*Text provided*.
━━━━━━

Energy deals can be a reward or an incentive for political agreement or unwillingness to challenge Russia’s foreign policy. Lucrative investment deals are offered by Russian officials to those states, companies, and politicians that are perceived as Russia-friendly, particularly when political disputes with other Western governments are sharpened, as was the case following Moscow’s military intervention in Georgia in August 2008. In some cases, as in Bulgaria, the impact of pending energy contracts limited government criticisms of Russia’s intervention in Georgia.16 Meanwhile, countries that do not qualify for EU or NATO membership because of insufficient reform or internal divisions, including Serbia and Bosnia-Hercegovina, become prime targets for Russia’s economic and political overtures.

Another element of Moscow’s dependency strategy is punitive: the imposition of periodic trade embargos and other economic sanctions against its near neighbors in order to promote Russian dominance over the patterns and terms of trade in the Commonwealth of Independent States (CIS). Where economies are dependent on Russian energy supplies or market access, such measures can be a strong source of political pressure.
 

  1. Playing security chess

The Kremlin purposively manufactures security disputes with the U.S., NATO, or the EU in order to gain advantages for its positions vis-à-vis other security questions. Its negotiating strategy is to engineer a crisis and exploit the ensuing attention to secure beneficial concessions from its adversaries. Examples of this process of artificial crisis creation include NATO’s incorporation of the Central-East European countries, the planned U.S. Missile Defense system in Central Europe, and Kosova’s independent status. All three have been presented as threats to Russia’s national interests, and the West was pressured to make concessions. President Obama’s abandonment of the Bush administration’s missile defense system in Central Europe in September 2009 was depicted by Russian officials as a vindication of Moscow’s opposition. The Kremlin has also reserved the right to challenge and oppose Washington’s plans to construct an alternative sea-and-land-based interceptor system to counter short- and medium-range Iranian missiles. Some Russian officials claimed that President Obama’s new anti-missile plans could still pose a threat to Russia’s security and specifically its ability to effectively use strategic nuclear weapons.17
 

  1. Two steps forward, one step back

Russia’s leaders seek strategic advantages by partially stepping back from an initially aggressive stance and pushing the West to make concessions by accepting some of its gains. Several Western leaders then herald their evident success in averting a larger international crisis. Russia’s invasion of Georgia in August 2008 can be seen in the light of such calculations, whereby the focus of the EU’s attention was on dispatching monitors to the “buffer zones” that were created by Russian forces deeper inside Georgian territory rather than to the disputed regions of South Ossetia and Abkhazia, which Moscow recognized as independent states and where it has since stationed troops evidently on a permanent basis.

━━━━━━

Text and item location entries
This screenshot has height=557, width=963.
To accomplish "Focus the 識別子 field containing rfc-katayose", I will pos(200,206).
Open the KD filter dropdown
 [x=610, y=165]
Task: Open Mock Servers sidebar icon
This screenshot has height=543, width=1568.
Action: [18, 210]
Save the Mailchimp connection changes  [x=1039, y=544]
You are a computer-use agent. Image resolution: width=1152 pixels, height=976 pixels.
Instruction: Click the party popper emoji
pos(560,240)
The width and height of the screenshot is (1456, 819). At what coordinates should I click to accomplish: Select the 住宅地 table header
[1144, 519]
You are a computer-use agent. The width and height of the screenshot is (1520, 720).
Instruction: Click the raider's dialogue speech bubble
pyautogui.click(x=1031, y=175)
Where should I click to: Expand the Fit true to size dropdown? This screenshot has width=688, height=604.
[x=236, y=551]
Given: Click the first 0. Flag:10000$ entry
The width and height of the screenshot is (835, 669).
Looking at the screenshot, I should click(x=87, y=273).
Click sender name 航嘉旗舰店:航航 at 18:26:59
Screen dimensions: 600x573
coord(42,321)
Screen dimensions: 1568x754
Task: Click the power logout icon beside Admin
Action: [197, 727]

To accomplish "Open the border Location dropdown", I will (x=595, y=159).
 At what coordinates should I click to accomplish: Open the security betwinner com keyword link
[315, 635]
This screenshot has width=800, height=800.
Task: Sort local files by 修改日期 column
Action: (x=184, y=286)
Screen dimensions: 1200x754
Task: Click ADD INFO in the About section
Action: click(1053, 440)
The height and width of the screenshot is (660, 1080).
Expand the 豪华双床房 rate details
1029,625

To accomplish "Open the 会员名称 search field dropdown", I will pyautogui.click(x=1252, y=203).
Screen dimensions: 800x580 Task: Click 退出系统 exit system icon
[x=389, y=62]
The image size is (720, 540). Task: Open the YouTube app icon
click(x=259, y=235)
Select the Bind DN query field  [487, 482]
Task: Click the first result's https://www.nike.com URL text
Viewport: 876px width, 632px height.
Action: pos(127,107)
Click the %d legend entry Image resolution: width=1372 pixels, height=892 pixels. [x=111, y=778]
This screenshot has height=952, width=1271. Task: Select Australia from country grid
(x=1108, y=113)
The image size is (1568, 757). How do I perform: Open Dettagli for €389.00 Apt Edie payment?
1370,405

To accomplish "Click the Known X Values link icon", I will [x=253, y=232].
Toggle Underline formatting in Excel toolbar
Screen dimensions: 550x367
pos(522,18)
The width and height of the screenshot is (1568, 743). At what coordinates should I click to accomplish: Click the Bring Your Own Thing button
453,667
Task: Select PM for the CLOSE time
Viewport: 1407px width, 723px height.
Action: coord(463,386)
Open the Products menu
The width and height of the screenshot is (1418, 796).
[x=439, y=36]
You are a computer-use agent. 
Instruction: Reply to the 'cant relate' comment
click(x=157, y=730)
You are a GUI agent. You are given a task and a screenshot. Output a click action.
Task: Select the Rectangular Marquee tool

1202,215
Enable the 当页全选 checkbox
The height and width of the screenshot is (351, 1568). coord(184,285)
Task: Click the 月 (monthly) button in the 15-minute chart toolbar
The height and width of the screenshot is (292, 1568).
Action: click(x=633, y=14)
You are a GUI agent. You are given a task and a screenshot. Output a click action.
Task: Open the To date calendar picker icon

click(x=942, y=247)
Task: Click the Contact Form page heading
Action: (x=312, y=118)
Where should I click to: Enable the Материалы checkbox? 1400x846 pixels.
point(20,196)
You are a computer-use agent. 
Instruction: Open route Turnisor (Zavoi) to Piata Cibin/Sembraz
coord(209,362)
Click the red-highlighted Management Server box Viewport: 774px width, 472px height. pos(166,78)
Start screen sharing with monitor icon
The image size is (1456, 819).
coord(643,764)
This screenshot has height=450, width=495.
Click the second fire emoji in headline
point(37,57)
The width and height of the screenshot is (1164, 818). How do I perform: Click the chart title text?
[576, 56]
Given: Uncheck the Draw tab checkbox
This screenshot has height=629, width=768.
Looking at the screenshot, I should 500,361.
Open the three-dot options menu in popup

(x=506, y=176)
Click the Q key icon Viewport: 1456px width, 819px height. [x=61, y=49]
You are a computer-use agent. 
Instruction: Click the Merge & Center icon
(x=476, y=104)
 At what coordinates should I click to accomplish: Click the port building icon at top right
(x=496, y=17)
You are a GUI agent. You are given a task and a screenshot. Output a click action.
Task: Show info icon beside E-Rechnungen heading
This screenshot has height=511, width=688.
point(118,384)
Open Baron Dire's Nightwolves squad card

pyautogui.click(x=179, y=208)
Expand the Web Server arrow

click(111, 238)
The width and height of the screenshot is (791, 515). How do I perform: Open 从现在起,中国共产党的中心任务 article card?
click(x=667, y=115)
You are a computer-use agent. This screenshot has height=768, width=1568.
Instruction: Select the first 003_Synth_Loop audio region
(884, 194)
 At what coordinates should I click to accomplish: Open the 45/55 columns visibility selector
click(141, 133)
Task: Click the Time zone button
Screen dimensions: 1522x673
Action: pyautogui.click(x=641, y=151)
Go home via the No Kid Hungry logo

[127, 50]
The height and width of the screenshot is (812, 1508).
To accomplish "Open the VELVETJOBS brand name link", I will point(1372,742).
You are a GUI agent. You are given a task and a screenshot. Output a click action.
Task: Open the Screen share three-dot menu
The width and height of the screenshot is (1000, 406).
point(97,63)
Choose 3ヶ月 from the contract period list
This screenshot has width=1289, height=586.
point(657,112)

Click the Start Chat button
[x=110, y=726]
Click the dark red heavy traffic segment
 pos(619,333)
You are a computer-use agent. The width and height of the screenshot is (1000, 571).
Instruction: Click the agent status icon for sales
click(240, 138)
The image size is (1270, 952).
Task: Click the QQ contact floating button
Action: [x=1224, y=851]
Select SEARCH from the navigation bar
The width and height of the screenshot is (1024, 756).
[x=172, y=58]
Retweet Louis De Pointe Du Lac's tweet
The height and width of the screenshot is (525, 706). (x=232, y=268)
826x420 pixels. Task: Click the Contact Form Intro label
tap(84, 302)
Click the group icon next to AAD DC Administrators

━━━━━━

*Your instructions*. In the text on Russia's foreign policy, list every example given of artificial crisis creation by the Kremlin.

*Problem solution*.
- NATO's incorporation of the Central-East European countries
- The planned U.S. Missile Defense system in Central Europe
- Kosova's independent status